Vous pourrez apprendre davantage sur l’histoire du Vignoble de Daher sur le site http://www.tentofnations.org/about/dahers-vineyard-land-history/. Le site web de La Tente
des Nations est http://www.tentofnations.org/,
et son site Facebook est le suivant : http://www.facebook.com/tentofnations, et Twitter : https://twitter.com/TentOfNations.
La situation
Dans son dernier Rapport Mondial, l’organisation Human Rights Watch fait valoir que ‟Les permis de construire sont
difficiles sinon impossibles à obtenir pour les Palestiniens à Jérusalem-Est et
dans les 60 % de la Cisjordanie qui se trouvent sous contrôle exclusif d’Israël
(la zone C)”. Il s’en suit que les Palestiniens se sont vus obligés de
construire des habitations ou des immeubles professionnels qui sont constamment
menacés de démolition ou de confiscation. De plus les Palestiniens qui vivent
dans cette zone ont un accès à l’eau, à l’électricité, aux écoles et autres
services de l’État nettement inférieur à celui dont jouissent les colons juifs qui
vivent juste quelques kilomètres plus loin (1).
Mais pourquoi Israël refuse-t-il tant de permis de construire ? L’ONG
israélienne B’Tselem est arrivée à la conclusion suivante : ‟La politique
de planification d’Israël a pour but d’empêcher le développement palestinien et
de ravir leurs terres aux Palestiniens pour permettre à Israël d’utiliser la
majeure partie de la Cisjordanie pour ses propres besoins.” C’est dire que le
refus des permis de construire est une action systématique pour chasser les
Palestiniens de leurs terres. La majeure partie voire l’ensemble des
possibilités de développement de la Cisjordanie se trouve en zone C. En
écartant les Palestiniens de ces terres, on garantit aux colons l’accès aux
meilleures d’entre elles, et aux meilleures ressources de la Cisjordanie.
De plus, cette action d’unification des zones occupées par les colonies
et le morcellement concomitant des zones palestiniennes rend une nation
palestinienne indépendante de moins en moins viable. Et ce ne sont pas
seulement les résidents palestiniens de la zone C qui sont victimes de cette
politique : des centaines de communautés des zones A et B ont leurs
réserves de terres dans cette zone C et se trouvent ainsi séparés de leurs
propriétés et dans l’impossibilité de les développer (2).
Israël a recours à diverses méthodes pour limiter le développement
palestinien : il a exclu 70% de la zone C de toute possibilité de
développement en déclarant ‟de larges bandes de territoire terres d’État, zones
dévolues à des projets, zones de tir, réserves naturelles et parcs
nationaux ; en allouant des terres aux colonies et à leurs conseils
régionaux ; ou encore en interdisant l’accès à la zone qui se trouve piégée
entre la Barrière de Sécurité et le Ligne Verte (la frontière officielle entre
le territoire souverain d’Israël et la Cisjordanie) (3).”

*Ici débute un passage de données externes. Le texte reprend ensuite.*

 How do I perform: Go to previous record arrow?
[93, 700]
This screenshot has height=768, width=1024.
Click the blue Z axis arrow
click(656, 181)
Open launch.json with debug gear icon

Les 30% restant de la zone C ne peuvent se développer à la fois pour
des raisons de négligence et du fait de politiques discriminatoires. Les permis
de construire sont rarement accordés, et souvent les demandes sont simplement
ignorées. En 2015, l’Administration Civile [israélienne] ‟n’avait élaboré et
approuvé des projets que pour 16 des 180 communautés palestiniennes” de la zone
C. Ces projets concernent moins de 1 % de l’ensemble de la zone. Et selon les propres
chiffres de l’Administration Civile : entre 2010 et 2014 seulement 33 des
2.020 demandes de permis de construire déposées par des Palestiniens avaient
été approuvées. Soit un peu plus que 1,5%.

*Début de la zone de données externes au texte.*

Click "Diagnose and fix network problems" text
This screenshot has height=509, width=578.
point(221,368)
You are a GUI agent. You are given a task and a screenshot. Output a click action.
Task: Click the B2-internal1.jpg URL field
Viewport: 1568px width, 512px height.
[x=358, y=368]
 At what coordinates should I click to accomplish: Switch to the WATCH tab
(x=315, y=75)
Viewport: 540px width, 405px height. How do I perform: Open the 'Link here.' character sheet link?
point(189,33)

Les statistiques sont inquiétantes, mais ce sont les exemples concrets
qui permettent d’en appréhender concrètement l’impact. Par exemple au village
palestinien de Jub a-Dib, au sud-est de Bethléem, Israël a négligé de concevoir
ou d’approuver un projet de développement pour le village. Celui-ci n’a jamais
été relié au réseau électrique. En 2016, avec l’aide d’une organisation à but
non lucratif, il a mis en place 96 panneaux solaires. Pour la première fois,
les résidents avaient la possibilité de bénéficier d’une alimentation
permanente en électricité. Quelques mois plus tard, les forces israéliennes
sont arrivées et ont confisqué les panneaux solaires.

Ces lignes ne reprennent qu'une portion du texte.